Solution 2: (Difficult) Get neutral wires from another circuit

Requirements: Neutral wires running past the mounting box.

Steps: If there is a wall plug right below your switch’s mounting box or another circuit’s wires running past that box, you could wire these into your mounting box to supply your relay device with a neutral line.

Drawbacks: It’s likely that the wires running past the mouning box belong to a different circuit than your light. You’ll need to measure that out. If so, your device must be potential-free like the Shelly 1. Also, label the cables! Don’t mix up the circuits!

Solution 3: (Intermediate) Build a circuit hack to send commands

This solution was brought up by “My Project Box”:

Requirements: A wifi relay and smart bulbs that tolerate being supplied with DC, three resistors, two capacitors, two diodes and an octocoupler. Also, you either will have to solder these components onto a board or connect them with wagos or similar. Note: Use 10A10 diodes instead for good measure.
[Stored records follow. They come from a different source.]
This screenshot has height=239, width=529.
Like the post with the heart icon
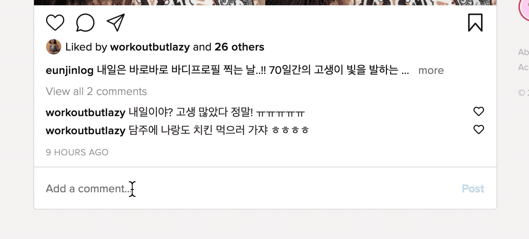pos(55,23)
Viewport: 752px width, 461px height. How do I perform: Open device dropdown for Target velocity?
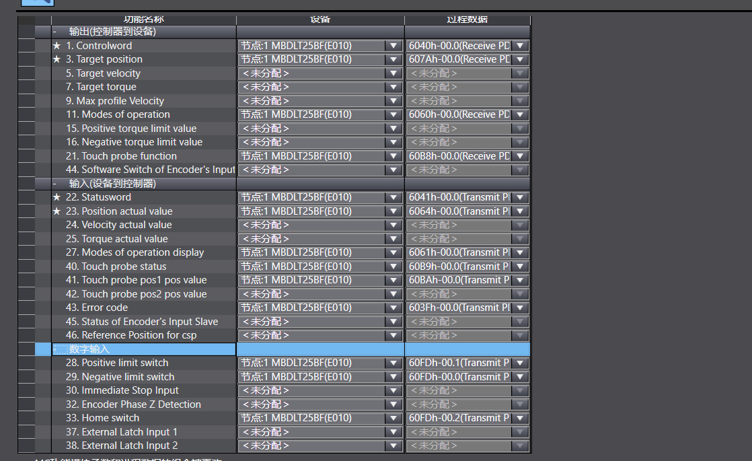393,73
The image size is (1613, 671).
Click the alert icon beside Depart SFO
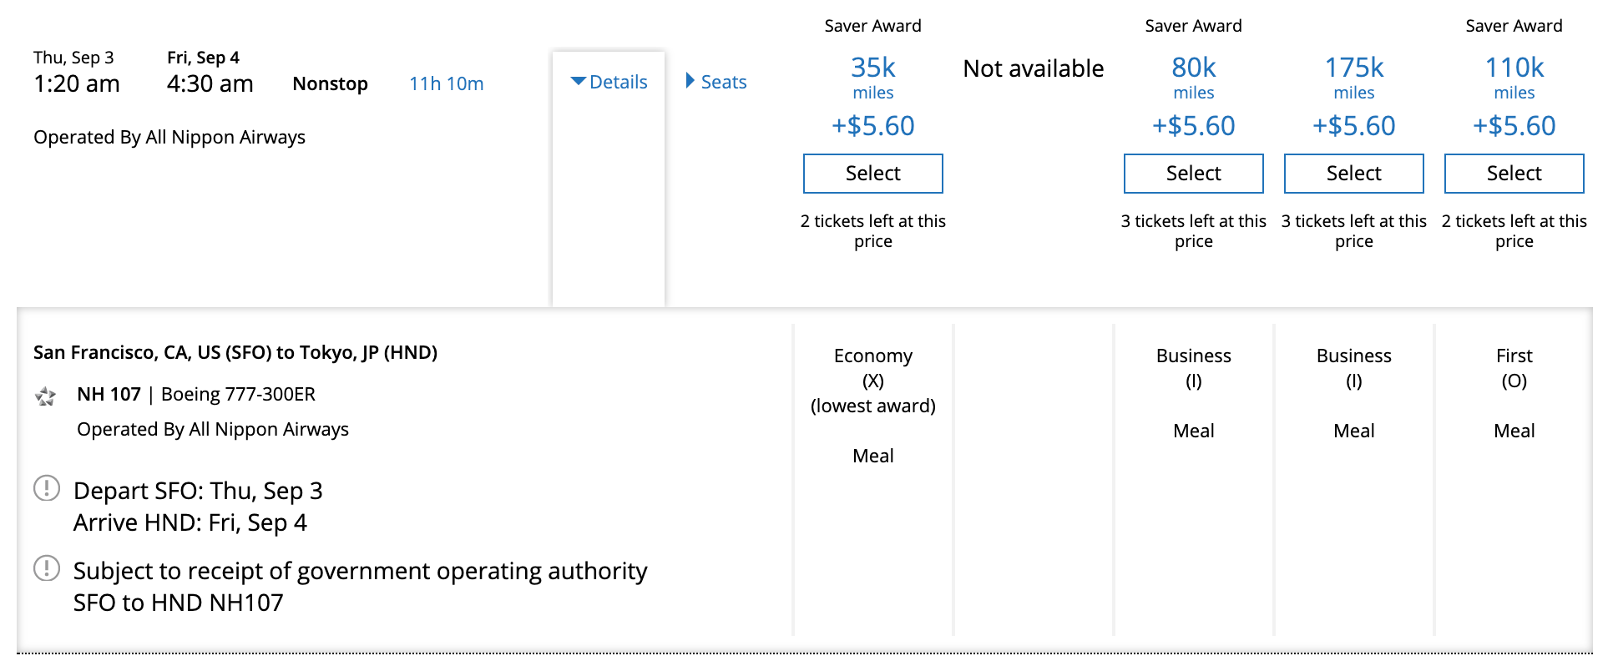point(47,488)
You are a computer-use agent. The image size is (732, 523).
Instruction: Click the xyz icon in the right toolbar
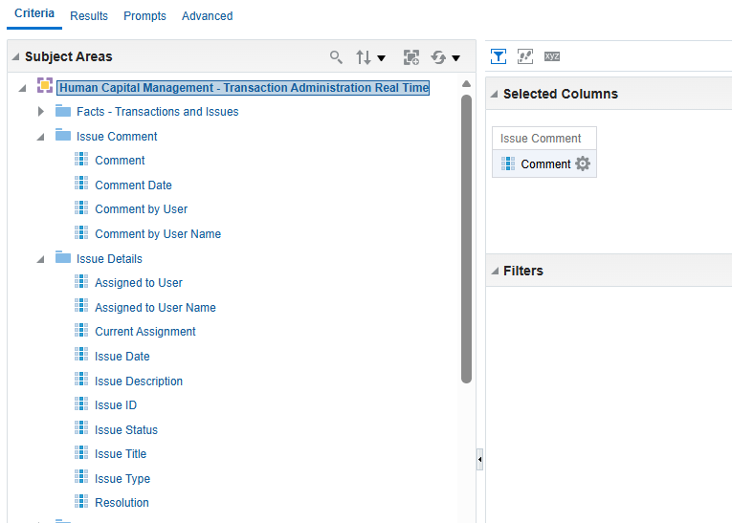tap(552, 56)
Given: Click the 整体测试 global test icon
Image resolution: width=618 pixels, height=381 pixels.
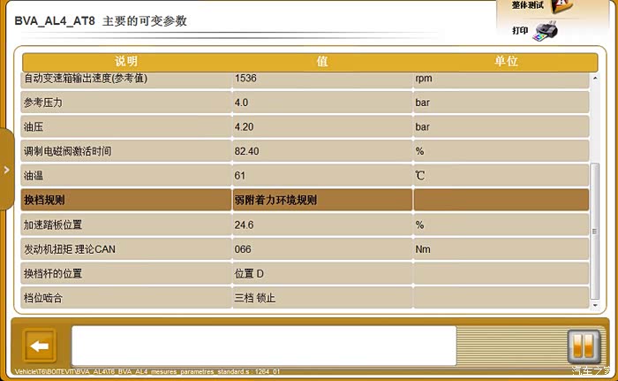Looking at the screenshot, I should (x=562, y=7).
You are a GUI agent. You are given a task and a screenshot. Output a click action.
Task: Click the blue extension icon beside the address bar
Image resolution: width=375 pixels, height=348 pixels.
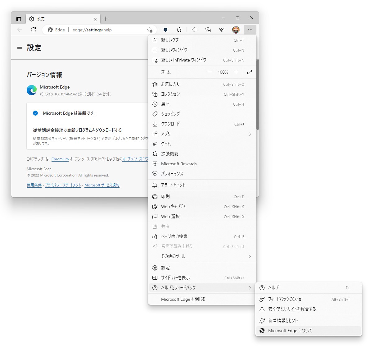pos(165,30)
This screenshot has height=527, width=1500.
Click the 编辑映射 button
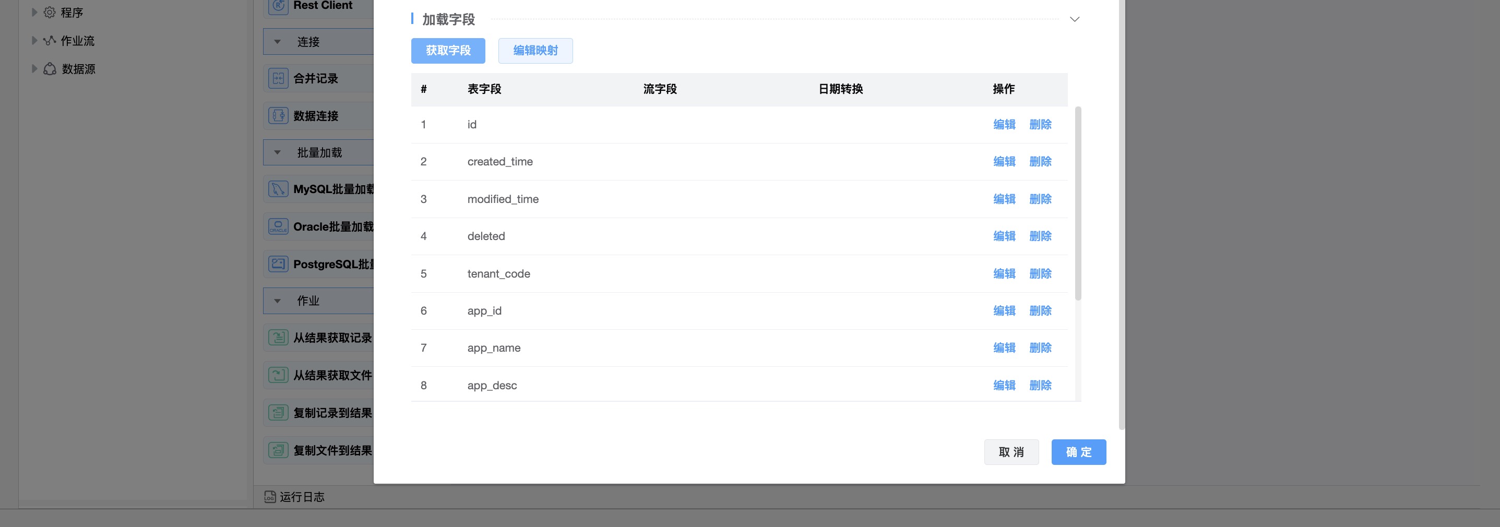(x=535, y=51)
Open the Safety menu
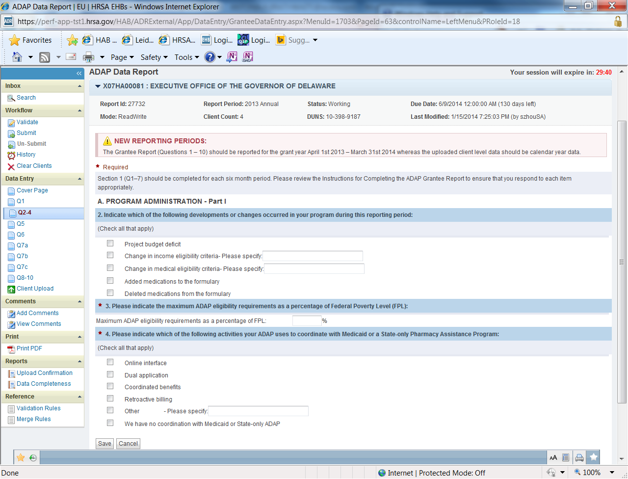Image resolution: width=628 pixels, height=479 pixels. tap(154, 57)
How it works: This clever trick uses one half of the AC spectrum to send signals while using the other half to supply power. By connecting a diode in parallel to your light switch, power is permanently supplied to the circuit, but only through one half of the AC spectrum:


When you turn on the switch, full wave AC is supplied:


We can use this to send signals to our Shelly. For that, an octocoupler circuit is used that registers changes in the AC spectrum and opens/closes the circuit respectively. That way, the Shelly knows if the switch was toggled.

Steps: Follow the video for details.

Drawbacks: You’ll need to build the circuit and install the Shelly in the ceiling rose. Also, you need to make sure that your bulbs tolerate being supplied with DC. innr comfort GU10 bulbs even tolerate being supplied with half-wave DC, as it has an internal rectifier that turns AC into DC. The package lists AC only, though, so don’t rely on that. If your bulbs tolerate half-wave DC, you don’t even need to use the second capacitor and diode as outlined in 06:05.

I hope that this helps out some of you folks! I had spent quite some time on finding solutions so I hope that I can spare some of your time!